A REALITY TV show in which children as young as eight are left to fend for themselves for a fortnight in a Big Brother-style house has created uproar.
The British series Boys and Girls Alone shows children sobbing and begging to be allowed to go home.
The program's makers said it was intended to test whether today's "cotton wool kids" could survive alone for a fortnight, or whether modern society had forced them to grow up too quickly.
Child welfare groups have urged Britain's Culture Secretary to rein in Channel 4, which aired the show.
The first hour-long episode of the four-part series shows 10 boys and 10 girls, all aged 8-12, moving into six isolated stone cottages in Cornwall.
They were filmed as they coped with day-to-day problems. Violence erupted between the boys, including one who pointed a knife at another.
And one is also seen launching a flying karate-style kick at another's head.
When the boys try to discipline a nine-year-old, an adult chaperone has to break them up after two housemates, one armed with a rake, corner the boy.
Within 24 hours of moving into their houses several of the girls have been reduced to tears by bullying.
Maddie, 8, sobs after older girls daub the walls of a house with bloody handmarks and "ghost messages", including: "If I'm dead, you're next."
Parents watched the filming on CCTV cameras in a nearby house and were told they could take their children out of the program at any time.
Matthew, 9, beat his head on a wall when his parents refused to let him quit.
Sid, 9, went home after three days. He struggled to cook for himself and resorted to noodles made with cold water.
The girls managed better and cooked three meals a day.

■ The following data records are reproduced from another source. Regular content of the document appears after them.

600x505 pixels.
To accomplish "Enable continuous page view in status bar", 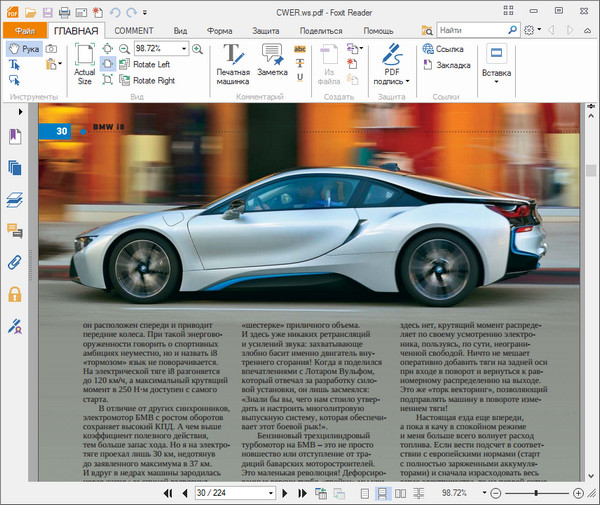I will coord(381,494).
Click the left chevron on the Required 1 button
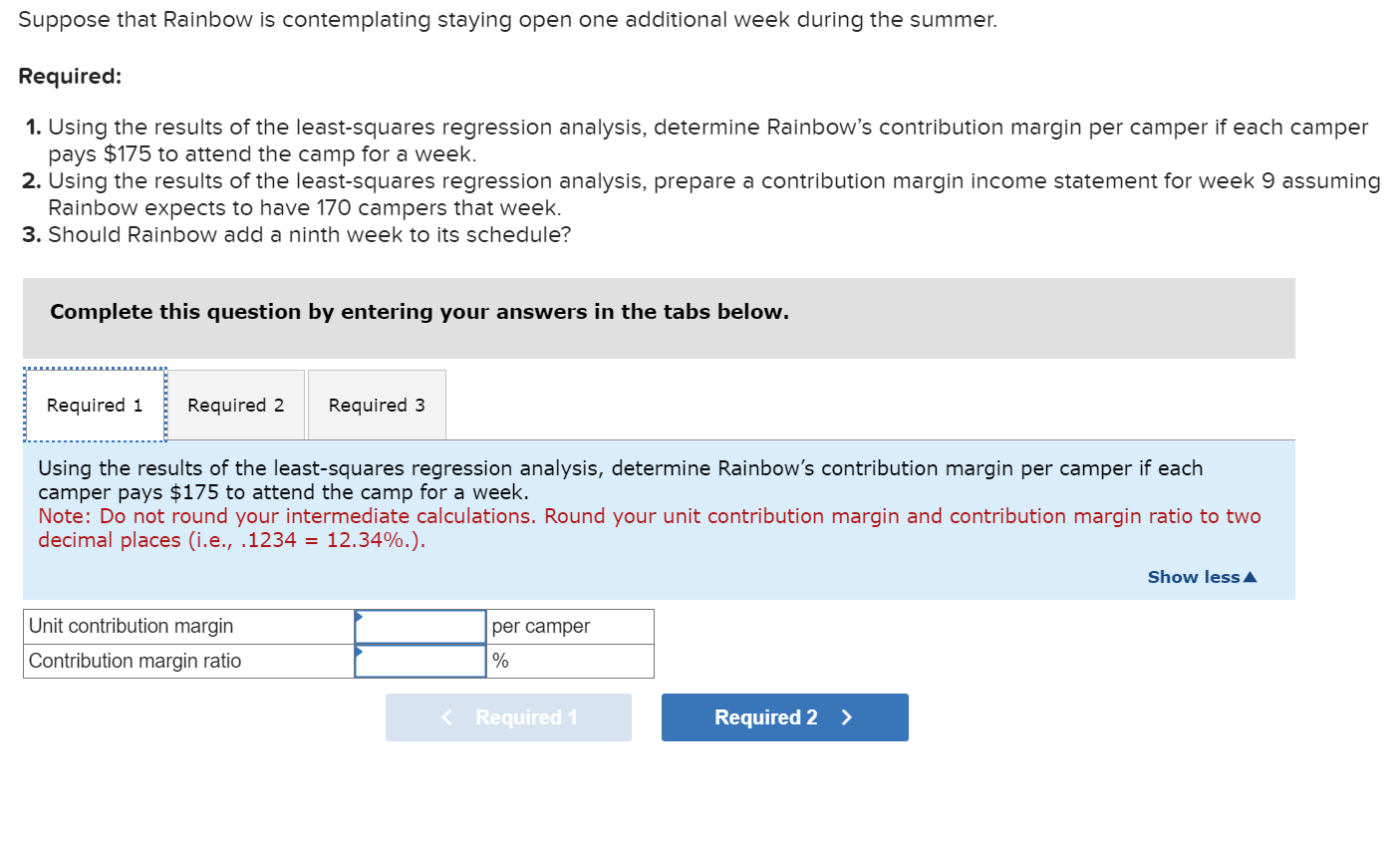Screen dimensions: 1400x847 click(447, 716)
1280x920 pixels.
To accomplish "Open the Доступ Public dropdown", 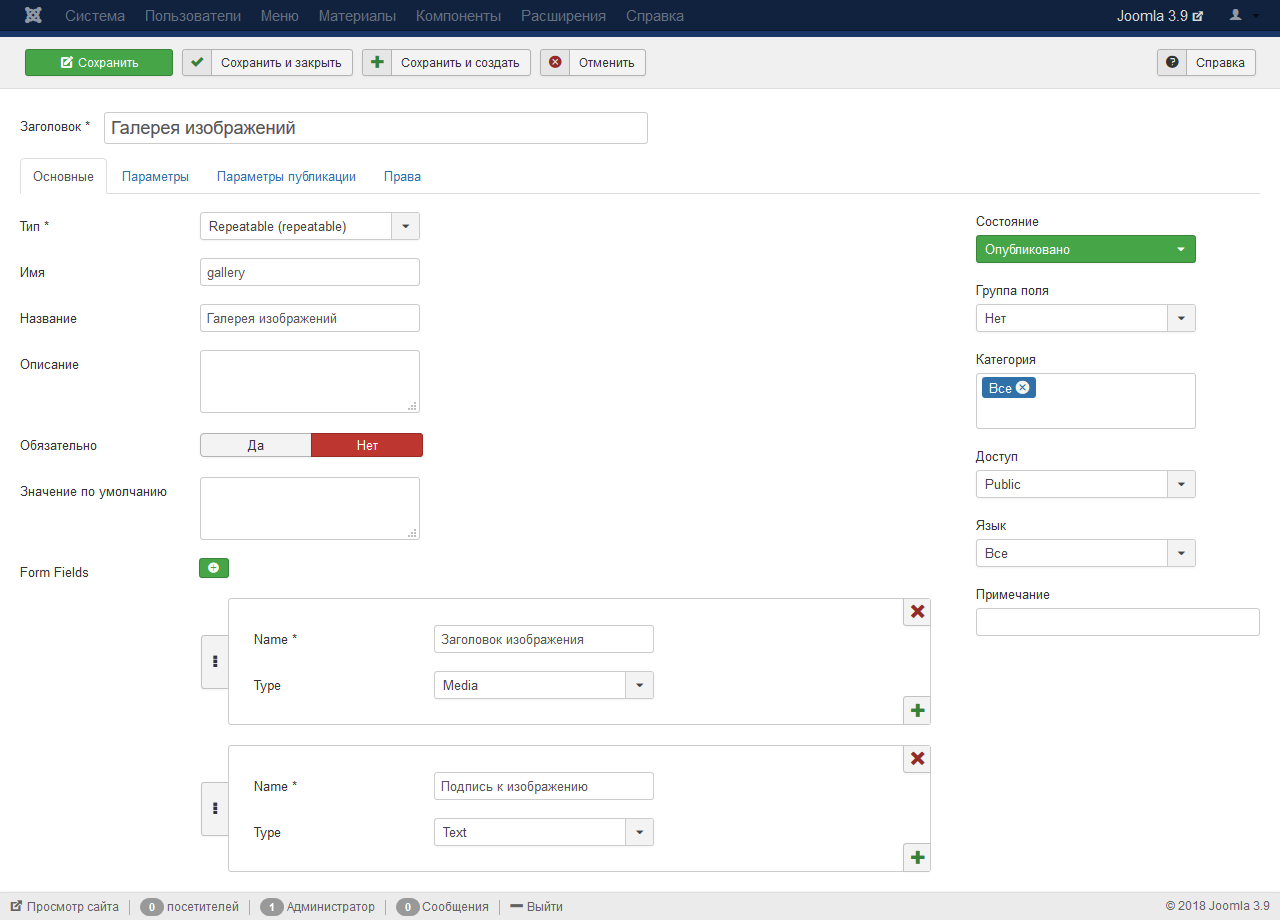I will [1085, 484].
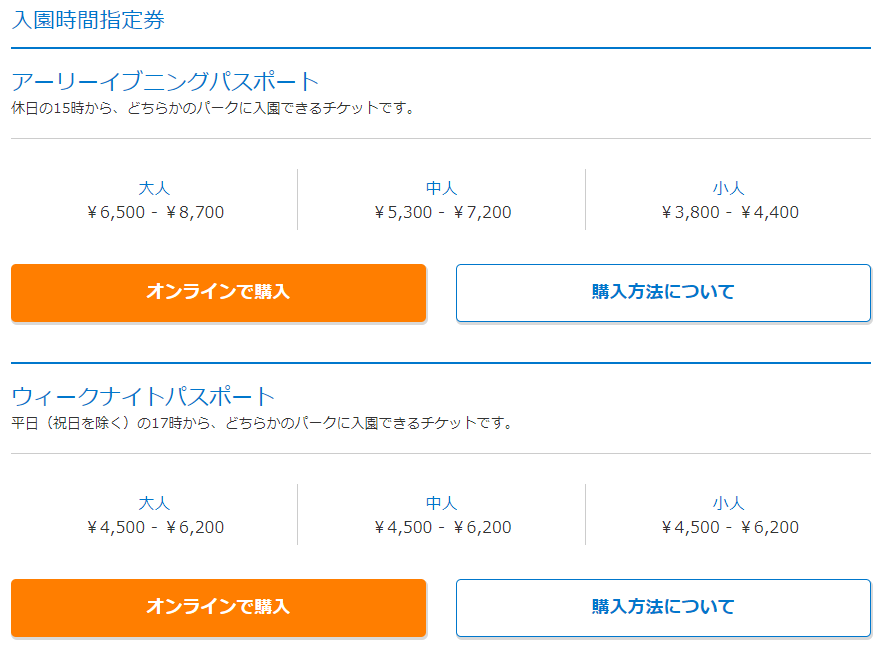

But their arguments developed into screaming rows and left Sophia, 8, sobbing: "I came to get away from parents and have fun but it's not fun at all. It's like a living nightmare."
Liz Carnell, of charity Bullying UK, said: "If parents left their children alone in houses for two weeks, social services would be around. I'm quite surprised they haven't intervened in this."
Michele Eliot, of Kidscape, said: "Exploiting children for ratings is a new low for Channel 4."
The parents were not paid but were compensated for expenses.